Article 64CMN Begone, polygons: 1993’s Virtua Fighter gets smoothed out by AI

Begone, polygons: 1993’s Virtua Fighter gets smoothed out by AI

by
Benj Edwards
from Ars Technica - All content on (#64CMN)
virtua_hero_1-800x438.jpg

Enlarge / "Sarah" from Virtua Fighter gets an AI makeover thanks to Stable Diffusion and a fan named Colin Williamson. (credit: Colin Williamson)

In 1993, Sega's Virtua Fighter arcade game broke new ground with fully 3D polygonal graphics, a first for a fighting game. Thanks to a Twitter thread from an artist named Colin Williamson, we can take a look at what those original boxy characters might look like with their angles smoothed out.

To create the images, Williamson took vintage Virtua Fighter game graphics and fed them through an "img2img" mode of the Stable Diffusion image synthesis model, which takes an input image as a prompt, combines it with a written description, and synthesizes an output image. (In particular, Williamson used the "AUTOMATIC1111" release, which comes with a nice web-based user interface.)

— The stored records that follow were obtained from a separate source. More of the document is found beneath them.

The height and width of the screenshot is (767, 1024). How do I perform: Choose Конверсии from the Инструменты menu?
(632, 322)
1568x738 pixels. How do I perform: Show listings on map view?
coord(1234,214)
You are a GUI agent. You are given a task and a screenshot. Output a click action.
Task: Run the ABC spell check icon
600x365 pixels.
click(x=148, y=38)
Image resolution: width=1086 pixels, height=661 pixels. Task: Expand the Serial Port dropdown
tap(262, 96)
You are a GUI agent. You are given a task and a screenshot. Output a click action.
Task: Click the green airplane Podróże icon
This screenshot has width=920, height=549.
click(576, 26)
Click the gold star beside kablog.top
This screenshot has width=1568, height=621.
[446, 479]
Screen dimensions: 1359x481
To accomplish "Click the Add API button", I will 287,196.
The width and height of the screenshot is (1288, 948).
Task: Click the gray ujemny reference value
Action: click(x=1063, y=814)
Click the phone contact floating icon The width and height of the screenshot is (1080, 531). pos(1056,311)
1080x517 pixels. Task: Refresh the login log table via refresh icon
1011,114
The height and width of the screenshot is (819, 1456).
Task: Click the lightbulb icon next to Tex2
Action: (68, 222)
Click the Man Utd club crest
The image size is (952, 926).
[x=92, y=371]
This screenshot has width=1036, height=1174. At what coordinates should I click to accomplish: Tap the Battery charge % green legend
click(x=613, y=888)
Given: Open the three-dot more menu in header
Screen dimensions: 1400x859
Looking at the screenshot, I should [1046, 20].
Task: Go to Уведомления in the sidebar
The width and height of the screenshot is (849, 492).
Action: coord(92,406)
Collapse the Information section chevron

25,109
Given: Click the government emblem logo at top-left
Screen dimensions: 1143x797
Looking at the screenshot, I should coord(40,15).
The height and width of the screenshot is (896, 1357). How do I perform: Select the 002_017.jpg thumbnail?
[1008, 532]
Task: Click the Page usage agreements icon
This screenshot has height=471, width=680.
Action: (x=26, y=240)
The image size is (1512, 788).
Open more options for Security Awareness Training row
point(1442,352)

Stable Diffusion doesn't work magically, so it can take some trial and error and a keen eye to figure out prompting to get worthwhile results. Still, Williamson enjoyed the process. "Just describe the character, and img2img does its best," Williamson told Ars. "Though the hardest part was simply figuring out how to describe the characters' clothes."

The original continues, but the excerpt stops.